Remembering John Riedl
John Riedl, my Ph.D adviser, mentor, and friend, passed away this evening after a 3-year battle with cancer. If you didn’t know already, that’s what this post was about.
The world knows John as one of the inventors of collaborative filtering (go watch the re-presentation of the original GroupLens paper he wrote with Paul Resnick and others) and a leader in the field of recommender systems, as well as an influential researcher in social computing systems broadly.
For me, he is the one who taught me how to stay sane in the oft-insane world of academia.
I met John when I was assigned to be his TA for CS2 my first semester as a Ph.D student. Two things quickly stood out about him: 1, that he knew how to run an efficient meeting, and 2, that his family was a high priority. Throughout the semester I also saw him to be an excellent and thoughtful teacher.
The next summer, I was looking for summer funding, and he had some research funding for me. I didn’t leave GroupLens after that.

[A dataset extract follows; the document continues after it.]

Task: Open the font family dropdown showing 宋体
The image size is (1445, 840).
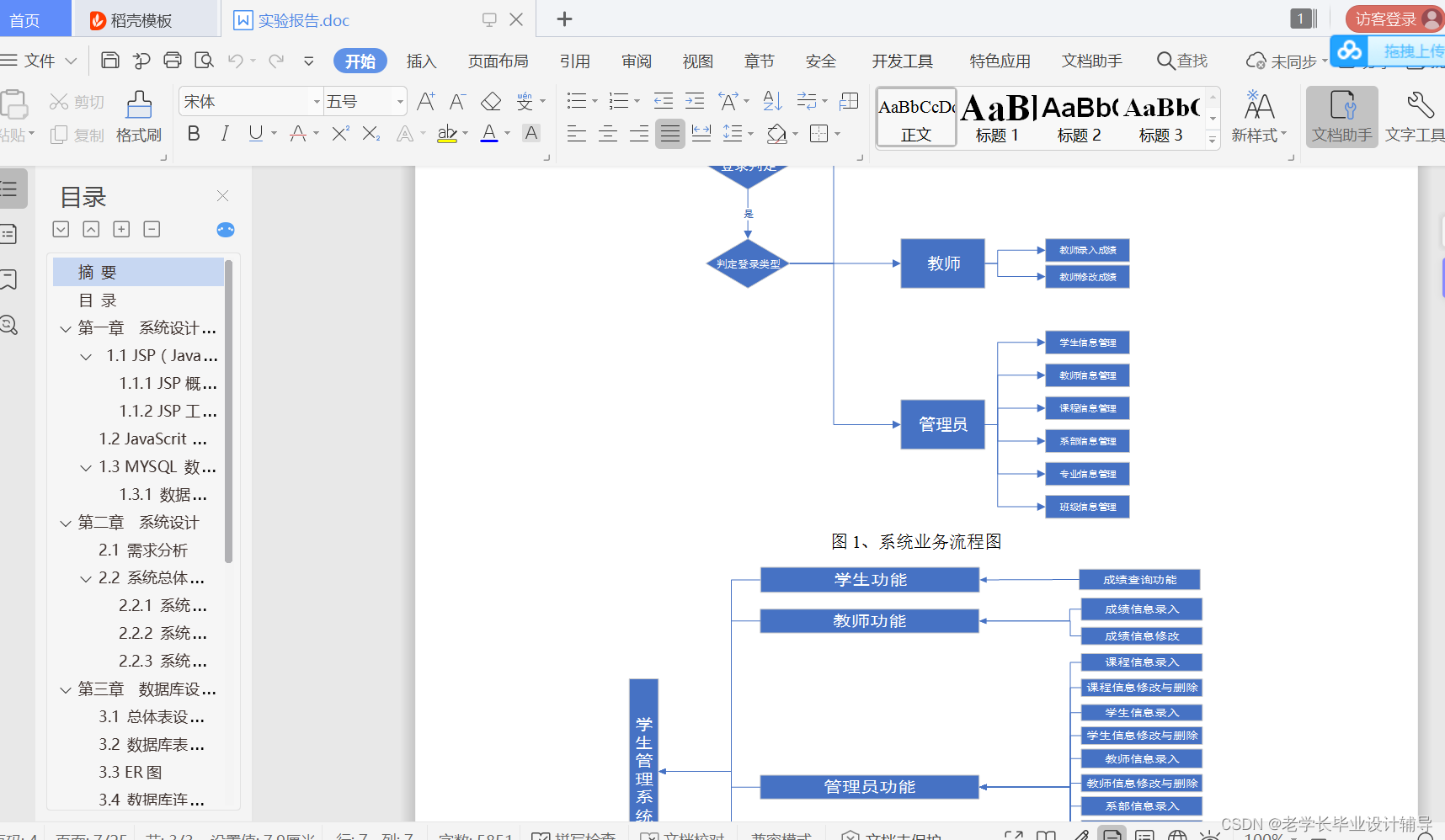Action: [x=249, y=100]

John didn’t demand bizarre hours or interminable work. He expected good work and productive research, and he modeled it. He also modeled a healthy balance of that work with fun and family. You work hard, you write the paper, you get some rest. You take time to exercise and stay healthy, be it playing squash, bicycling, or however you keep your body from falling apart. You take some time to play League of Legends. You make sure you’re there for your family. You study hard, work hard, and live hard. That is how he taught his students to live; that is the life that he lived.

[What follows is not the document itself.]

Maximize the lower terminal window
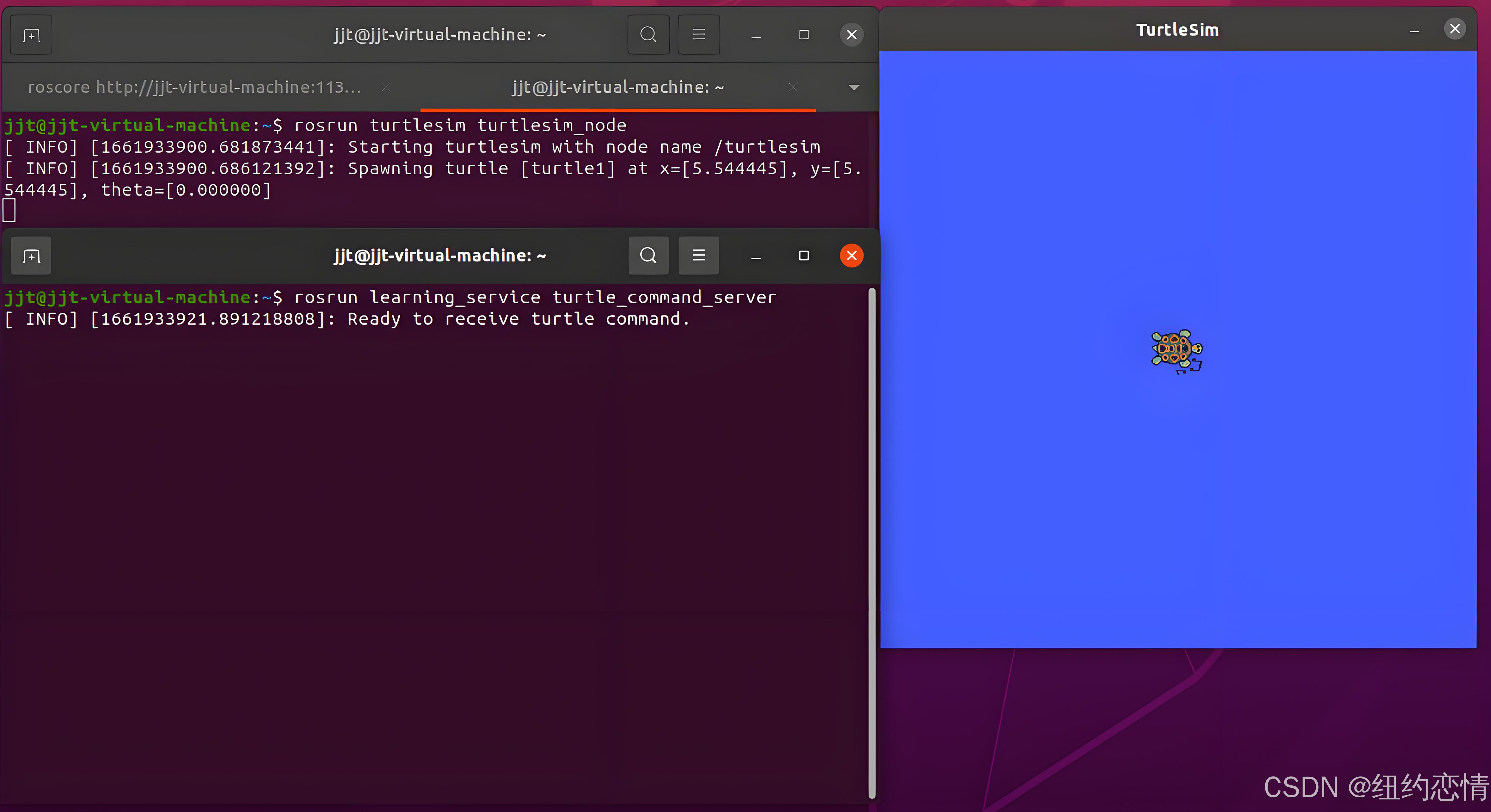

I knew in theory that work shouldn’t come at the expense of my family, but you know what they say about theory and practice. John showed me a worked example of a life lived fully, of a thriving research and teaching career combined with a strong family.

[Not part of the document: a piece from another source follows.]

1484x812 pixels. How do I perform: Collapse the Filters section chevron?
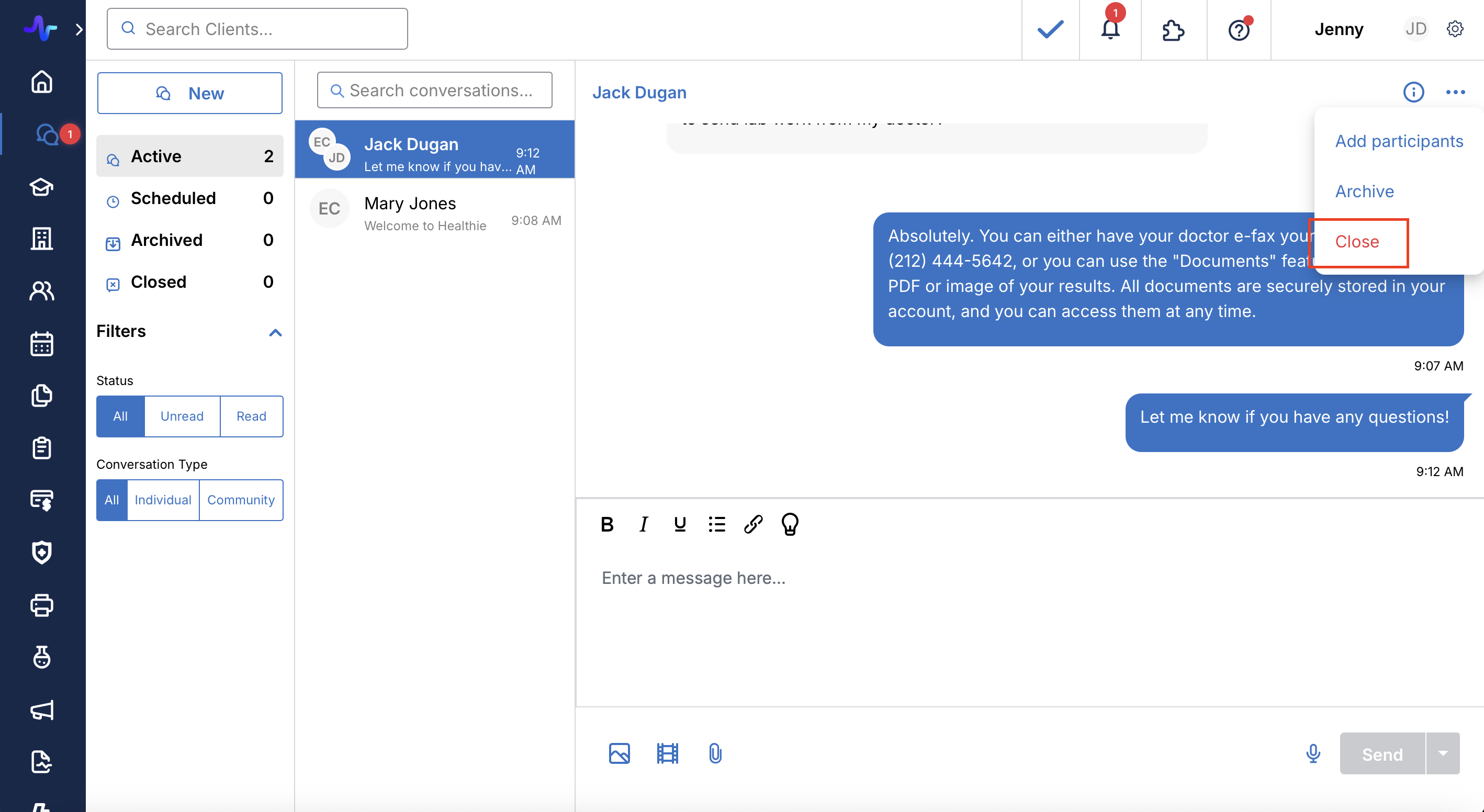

He listened and looked to understand what each person he worked with needed. When I’ve come to his office frustrated with my research, he’s listened and helped me find the next step forward. As I have seen him interact with all of us around the lab, and heard stories of his influence, he was good at knowing what kind of push, motivation, or caring ear each of his students needed to carry on and move forward.
He didn’t impose a template for life on his students. I’ve always felt that he wanted to work with me to figure out what I wanted to do with my life and help me get there.
He was always kind and gentle. He provided thoughtful critiques.
He taught me to think like a scientist. To look for ways to test what is true. To think about what kind of experiment or data might test a claim or tease out the explanation of some interesting (or mundane) phenomenon.
I’m now headed into (hopefully) my last year of Ph.D studies. And a job search. I feel a bit like Rocky, training for the big fight, but Apollo’s dead. He won’t be in my corner any more. (If I carry this analogy too far, I’d be packing my bags for a Siberian vacation to retrain as a cancer researcher. I don’t think Jennifer would be very happy relocating to Siberia, but who knows, data mining for cancer diagnosis or treatment might be in my research future.)
Goodbye, John. I will miss you. Yours was a life worthy of emulation in so many ways; I can only hope that I have been half as good a student as you have been a teacher.